I think that after talking to a bunch of guys, I may have finally meet the right one, we are meeting again on Friday, and that will give me a better idea, but so far we have really clicked.

Kevin


----------



## jmpgrr

H


buckykm1 said:


> I think that after talking to a bunch of guys, I may have finally meet the right one, we are meeting again on Friday, and that will give me a better idea, but so far we have really clicked.
> 
> Kevin


ey Kevin
If it doesn't pan out I'd be interested. I live up in the tip of the mitt.....I am home until August on vacation ..... Feel free to pm me

Jeff


----------



## buckykm1

jmpgrr said:


> H
> 
> ey Kevin
> If it doesn't pan out I'd be interested. I live up in the tip of the mitt.....I am home until August on vacation ..... Feel free to pm me
> 
> Jeff



Hi Jeff 
thanks for the offer, but really you are just too far away for us to meet on a regular basis to get to know each other,
I made the mistake a couple of years ago of not getting to know my partner, and it turned into a total nightmare. ended up coming home 4 days early because of it.
so now getting to know someone before a trip is mandatory.
realistically someone needs to live within a hour or less of me for this to work.

Thanks
Kevin


----------



## kbb3358

Kevin,
Have you chosen your partner yet? Been following your post but haven't seen any lately.


----------



## buckykm1

kbb3358 said:


> Kevin,
> Have you chosen your partner yet? Been following your post but haven't seen any lately.
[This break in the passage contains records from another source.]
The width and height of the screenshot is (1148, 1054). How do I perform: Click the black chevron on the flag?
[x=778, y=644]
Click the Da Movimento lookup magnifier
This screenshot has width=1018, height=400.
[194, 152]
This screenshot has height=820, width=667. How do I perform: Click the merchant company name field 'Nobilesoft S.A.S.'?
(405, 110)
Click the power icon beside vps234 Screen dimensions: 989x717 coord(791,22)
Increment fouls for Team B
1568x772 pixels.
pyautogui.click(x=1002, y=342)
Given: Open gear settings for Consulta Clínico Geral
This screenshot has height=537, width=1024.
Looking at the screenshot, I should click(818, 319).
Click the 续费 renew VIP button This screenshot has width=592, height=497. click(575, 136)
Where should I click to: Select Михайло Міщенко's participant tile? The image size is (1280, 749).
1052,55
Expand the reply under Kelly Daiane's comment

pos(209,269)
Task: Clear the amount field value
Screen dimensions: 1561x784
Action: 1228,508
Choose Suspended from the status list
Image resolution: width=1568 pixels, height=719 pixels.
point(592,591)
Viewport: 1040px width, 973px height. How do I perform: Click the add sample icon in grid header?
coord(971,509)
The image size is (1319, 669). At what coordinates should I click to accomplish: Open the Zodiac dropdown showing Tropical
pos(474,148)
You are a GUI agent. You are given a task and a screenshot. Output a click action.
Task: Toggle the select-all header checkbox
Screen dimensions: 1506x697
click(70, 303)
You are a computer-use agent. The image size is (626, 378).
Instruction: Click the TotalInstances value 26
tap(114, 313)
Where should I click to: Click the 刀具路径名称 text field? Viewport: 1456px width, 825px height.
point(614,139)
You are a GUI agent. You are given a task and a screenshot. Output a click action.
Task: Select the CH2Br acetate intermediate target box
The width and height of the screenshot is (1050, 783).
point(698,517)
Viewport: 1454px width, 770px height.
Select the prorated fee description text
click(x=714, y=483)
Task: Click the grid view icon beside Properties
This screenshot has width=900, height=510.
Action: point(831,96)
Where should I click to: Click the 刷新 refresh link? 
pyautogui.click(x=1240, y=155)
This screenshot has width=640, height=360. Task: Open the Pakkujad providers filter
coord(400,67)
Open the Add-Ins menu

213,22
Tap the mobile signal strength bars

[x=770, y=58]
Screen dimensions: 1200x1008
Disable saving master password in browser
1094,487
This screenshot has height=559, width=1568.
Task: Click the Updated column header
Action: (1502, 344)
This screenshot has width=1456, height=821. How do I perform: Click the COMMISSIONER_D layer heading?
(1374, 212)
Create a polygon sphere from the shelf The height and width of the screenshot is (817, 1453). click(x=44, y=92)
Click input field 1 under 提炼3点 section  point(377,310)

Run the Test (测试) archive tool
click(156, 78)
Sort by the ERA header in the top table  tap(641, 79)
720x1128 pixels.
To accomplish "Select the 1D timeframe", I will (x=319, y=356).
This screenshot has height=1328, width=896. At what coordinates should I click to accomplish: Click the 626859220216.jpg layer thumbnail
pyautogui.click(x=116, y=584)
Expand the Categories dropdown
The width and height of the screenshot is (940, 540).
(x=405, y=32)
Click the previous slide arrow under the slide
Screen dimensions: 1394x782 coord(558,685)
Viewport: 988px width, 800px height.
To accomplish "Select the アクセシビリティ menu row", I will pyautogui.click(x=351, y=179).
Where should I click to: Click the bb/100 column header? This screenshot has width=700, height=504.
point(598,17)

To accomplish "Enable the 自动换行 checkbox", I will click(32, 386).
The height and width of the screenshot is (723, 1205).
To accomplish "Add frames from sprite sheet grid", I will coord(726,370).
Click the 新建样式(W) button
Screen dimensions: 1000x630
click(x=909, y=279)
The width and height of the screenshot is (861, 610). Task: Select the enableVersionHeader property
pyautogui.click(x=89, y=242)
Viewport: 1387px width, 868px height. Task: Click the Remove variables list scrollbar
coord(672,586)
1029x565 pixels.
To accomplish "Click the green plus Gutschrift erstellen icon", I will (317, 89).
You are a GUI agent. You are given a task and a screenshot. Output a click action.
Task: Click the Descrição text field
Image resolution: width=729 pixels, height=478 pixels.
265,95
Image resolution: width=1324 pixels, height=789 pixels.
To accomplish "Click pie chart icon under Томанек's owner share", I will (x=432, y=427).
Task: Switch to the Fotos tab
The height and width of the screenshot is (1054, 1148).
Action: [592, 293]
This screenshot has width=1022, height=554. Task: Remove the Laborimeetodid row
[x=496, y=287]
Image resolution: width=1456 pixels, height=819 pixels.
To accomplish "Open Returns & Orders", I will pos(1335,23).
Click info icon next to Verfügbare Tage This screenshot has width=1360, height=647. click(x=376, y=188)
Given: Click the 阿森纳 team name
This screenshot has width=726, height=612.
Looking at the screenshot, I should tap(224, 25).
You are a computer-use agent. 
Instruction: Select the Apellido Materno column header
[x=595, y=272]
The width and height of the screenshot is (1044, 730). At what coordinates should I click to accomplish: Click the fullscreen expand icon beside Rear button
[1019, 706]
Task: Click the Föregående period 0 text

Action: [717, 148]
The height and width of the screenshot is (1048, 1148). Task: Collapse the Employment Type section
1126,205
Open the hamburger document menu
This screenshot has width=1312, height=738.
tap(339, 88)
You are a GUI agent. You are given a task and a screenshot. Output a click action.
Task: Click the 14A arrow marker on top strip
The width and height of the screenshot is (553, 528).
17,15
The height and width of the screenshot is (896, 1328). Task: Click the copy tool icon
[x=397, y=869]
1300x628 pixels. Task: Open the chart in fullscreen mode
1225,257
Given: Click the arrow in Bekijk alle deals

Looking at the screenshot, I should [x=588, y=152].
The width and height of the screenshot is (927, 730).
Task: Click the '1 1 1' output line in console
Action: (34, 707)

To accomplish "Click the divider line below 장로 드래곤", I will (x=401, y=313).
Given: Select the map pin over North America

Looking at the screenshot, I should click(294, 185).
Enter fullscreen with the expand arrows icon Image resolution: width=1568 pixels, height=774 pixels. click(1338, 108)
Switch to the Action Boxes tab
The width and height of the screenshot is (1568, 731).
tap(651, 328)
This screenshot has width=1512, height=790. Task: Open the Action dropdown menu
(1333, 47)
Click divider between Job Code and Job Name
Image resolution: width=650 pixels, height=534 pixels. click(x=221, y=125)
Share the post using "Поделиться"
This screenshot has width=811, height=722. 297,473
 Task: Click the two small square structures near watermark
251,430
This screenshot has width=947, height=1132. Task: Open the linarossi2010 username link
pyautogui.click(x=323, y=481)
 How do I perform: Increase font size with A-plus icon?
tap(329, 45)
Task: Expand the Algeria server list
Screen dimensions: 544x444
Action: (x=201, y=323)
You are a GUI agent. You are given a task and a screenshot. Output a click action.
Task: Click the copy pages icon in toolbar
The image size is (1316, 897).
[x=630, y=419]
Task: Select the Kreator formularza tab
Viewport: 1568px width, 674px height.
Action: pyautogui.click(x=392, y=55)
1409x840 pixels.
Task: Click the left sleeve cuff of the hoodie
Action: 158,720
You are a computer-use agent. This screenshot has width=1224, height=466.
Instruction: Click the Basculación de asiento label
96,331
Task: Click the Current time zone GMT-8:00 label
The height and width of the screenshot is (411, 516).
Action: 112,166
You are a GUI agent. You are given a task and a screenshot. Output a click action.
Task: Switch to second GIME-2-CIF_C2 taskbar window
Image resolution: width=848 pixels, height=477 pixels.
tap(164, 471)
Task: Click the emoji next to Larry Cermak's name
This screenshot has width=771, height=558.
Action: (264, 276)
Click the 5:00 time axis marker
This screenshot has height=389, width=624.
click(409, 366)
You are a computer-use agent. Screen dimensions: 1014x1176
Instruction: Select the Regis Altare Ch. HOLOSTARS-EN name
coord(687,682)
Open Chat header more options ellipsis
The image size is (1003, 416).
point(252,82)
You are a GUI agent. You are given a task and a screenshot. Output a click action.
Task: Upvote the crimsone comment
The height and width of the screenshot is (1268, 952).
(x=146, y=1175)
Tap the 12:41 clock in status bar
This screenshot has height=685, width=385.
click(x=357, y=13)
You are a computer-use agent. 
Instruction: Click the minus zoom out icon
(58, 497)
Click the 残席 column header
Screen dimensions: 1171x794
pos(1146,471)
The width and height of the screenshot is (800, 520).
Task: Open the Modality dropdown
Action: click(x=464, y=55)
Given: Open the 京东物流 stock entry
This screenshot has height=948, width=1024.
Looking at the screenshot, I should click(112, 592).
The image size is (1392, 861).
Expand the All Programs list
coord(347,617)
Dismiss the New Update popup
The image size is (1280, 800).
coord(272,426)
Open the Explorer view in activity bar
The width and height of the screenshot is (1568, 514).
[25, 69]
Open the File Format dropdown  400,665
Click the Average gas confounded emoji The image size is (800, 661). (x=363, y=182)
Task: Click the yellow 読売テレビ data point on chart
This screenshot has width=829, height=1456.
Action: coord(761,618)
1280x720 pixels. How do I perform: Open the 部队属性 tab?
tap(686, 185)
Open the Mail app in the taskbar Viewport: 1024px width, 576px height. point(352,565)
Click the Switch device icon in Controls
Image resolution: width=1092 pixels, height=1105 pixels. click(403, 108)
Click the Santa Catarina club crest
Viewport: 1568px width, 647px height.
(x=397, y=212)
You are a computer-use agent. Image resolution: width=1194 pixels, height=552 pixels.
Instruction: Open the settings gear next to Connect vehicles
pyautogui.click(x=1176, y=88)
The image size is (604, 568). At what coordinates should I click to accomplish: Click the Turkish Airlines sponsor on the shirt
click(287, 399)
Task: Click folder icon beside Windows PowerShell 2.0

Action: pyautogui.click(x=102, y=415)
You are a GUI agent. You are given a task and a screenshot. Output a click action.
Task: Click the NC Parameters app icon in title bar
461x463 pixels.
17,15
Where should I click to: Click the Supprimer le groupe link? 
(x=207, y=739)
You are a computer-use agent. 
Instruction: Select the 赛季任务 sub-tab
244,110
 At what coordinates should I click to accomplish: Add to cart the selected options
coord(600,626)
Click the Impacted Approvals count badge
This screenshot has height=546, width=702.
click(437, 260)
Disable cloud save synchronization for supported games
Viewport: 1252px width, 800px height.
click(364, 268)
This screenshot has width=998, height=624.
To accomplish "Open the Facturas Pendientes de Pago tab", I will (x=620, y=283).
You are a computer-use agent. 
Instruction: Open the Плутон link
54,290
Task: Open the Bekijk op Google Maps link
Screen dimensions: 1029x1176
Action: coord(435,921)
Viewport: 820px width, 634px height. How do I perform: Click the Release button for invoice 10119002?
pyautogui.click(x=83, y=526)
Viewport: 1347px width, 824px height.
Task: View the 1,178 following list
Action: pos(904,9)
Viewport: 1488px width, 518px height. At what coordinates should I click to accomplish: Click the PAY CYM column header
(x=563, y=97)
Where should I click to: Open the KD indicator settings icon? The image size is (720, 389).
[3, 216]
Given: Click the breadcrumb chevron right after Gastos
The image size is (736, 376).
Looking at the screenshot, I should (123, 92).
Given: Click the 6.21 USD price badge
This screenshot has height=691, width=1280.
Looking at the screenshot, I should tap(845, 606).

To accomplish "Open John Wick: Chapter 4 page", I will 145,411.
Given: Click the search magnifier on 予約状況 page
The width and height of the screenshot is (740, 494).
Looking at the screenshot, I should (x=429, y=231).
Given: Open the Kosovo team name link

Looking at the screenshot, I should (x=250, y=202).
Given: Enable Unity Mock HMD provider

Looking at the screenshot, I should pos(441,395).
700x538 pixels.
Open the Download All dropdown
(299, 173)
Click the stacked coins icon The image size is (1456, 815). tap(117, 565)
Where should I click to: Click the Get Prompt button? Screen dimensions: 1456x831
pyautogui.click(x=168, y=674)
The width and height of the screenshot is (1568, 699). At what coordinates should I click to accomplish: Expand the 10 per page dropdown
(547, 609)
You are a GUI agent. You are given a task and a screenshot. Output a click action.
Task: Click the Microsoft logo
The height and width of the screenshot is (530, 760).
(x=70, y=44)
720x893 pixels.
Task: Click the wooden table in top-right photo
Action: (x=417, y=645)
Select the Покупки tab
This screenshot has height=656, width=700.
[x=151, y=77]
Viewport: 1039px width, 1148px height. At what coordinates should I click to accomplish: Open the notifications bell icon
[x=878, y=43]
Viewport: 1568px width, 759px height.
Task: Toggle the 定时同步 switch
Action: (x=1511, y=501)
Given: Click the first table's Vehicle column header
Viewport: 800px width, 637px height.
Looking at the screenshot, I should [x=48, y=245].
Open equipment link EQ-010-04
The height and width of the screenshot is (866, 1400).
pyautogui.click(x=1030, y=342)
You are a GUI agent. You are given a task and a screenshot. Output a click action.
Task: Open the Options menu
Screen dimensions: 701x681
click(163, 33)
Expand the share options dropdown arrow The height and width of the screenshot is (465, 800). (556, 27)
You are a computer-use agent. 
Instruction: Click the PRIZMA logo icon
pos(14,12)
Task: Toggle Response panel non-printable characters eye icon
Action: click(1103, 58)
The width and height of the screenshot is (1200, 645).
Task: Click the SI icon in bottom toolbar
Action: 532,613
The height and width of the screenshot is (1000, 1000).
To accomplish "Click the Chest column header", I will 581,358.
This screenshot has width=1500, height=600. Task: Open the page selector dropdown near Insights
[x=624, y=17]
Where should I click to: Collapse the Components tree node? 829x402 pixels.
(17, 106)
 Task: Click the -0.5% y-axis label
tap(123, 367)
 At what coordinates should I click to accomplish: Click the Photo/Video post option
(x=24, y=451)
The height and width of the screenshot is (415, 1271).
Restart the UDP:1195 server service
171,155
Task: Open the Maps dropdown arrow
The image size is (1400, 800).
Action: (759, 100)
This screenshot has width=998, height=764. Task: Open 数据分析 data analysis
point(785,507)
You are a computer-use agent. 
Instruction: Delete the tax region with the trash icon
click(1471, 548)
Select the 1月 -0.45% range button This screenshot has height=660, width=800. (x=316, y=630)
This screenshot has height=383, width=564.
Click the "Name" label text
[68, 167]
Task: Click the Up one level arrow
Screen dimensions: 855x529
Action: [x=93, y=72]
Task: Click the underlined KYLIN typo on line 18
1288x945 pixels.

Not yet, I have been super busy with work, and haven't had a lot of free time to spend with guys, but there are a couple of people that seem real interested.
so hopefully I will have it figured out soon.

Kevin


----------



## QDMAMAN

buckykm1 said:


> Not yet, I have been super busy with work, and haven't had a lot of free time to spend with guys, but there are a couple of people that seem real interested.
> so hopefully I will have it figured out soon.
> 
> Kevin



Yikes! Two months out!


----------



## buckykm1

I'm looking for 2017


----------



## QDMAMAN

buckykm1 said:


> I'm looking for 2017



Oh! You mean like the thread title says? :cwm27:ne_eye:


----------



## buckykm1

I must admit, it does amaze me how hard it is to find someone that wants to go on a western Elk hunt on a regular basis.
I have had guys contact me all excited and gung ho about it, and then 3 or 4 weeks later they aren't interested anymore. ( maybe they should okay it there Wife before contacting me ) lol
or they want to bring someone else along too, even tho I make it very clear that I am looking for only one person.
I had 1 guy call me a ass, because I told him that I wouldn't take his son too.
and my ad clearly says one person and only 1.
I just don't understand people.

Kevin


----------



## Forest Meister

buckykm1 said:


> I must admit, it does amaze me how hard it is to find someone that wants to go on a western Elk hunt on a regular basis.
> I have had guys contact me all excited and gung ho about it, and then 3 or 4 weeks later they aren't interested anymore. ( maybe they should okay it there Wife before contacting me ).......
> Kevin



One word, AMEN!


----------



## Ranger Ray

I have fished and hunted with the same guys for 40 years. Heck it's hard for us sometimes to get along. :lol:


----------



## buckykm1

Ranger Ray said:


> I have fished and hunted with the same guys for 40 years. Heck it's hard for us sometimes to get along. :lol:



That is true for sure, I have meet and talked to a fair amount of guys, and after 5 minutes talking with a lot of them, I knew that I sure didn't want to spend 2 weeks with them.

Kevin


----------



## The Doob

Stay strong Bucky!!! I am on the other end of this, i.e. I was invited to go on an archery elk hunt in the Bozeman area this fall but the individual involved is having issues with some others. I've already spent over a grand (and that is buying stuff at cost) and have been shooting regularly. I am in a position that I can go at the drop of a hat but I am getting anxious. It wouldn't be the worst thing in the world if it didn't happen until next year but the not knowing is getting taxing.


----------



## Duwammer

The Doob said:


> Stay strong Bucky!!! I am on the other end of this, i.e. I was invited to go on an archery elk hunt in the Bozeman area this fall but the individual involved is having issues with some others. I've already spent over a grand (and that is buying stuff at cost) and have been shooting regularly. I am in a position that I can go at the drop of a hat but I am getting anxious. It wouldn't be the worst thing in the world if it didn't happen until next year but the not knowing is getting taxing.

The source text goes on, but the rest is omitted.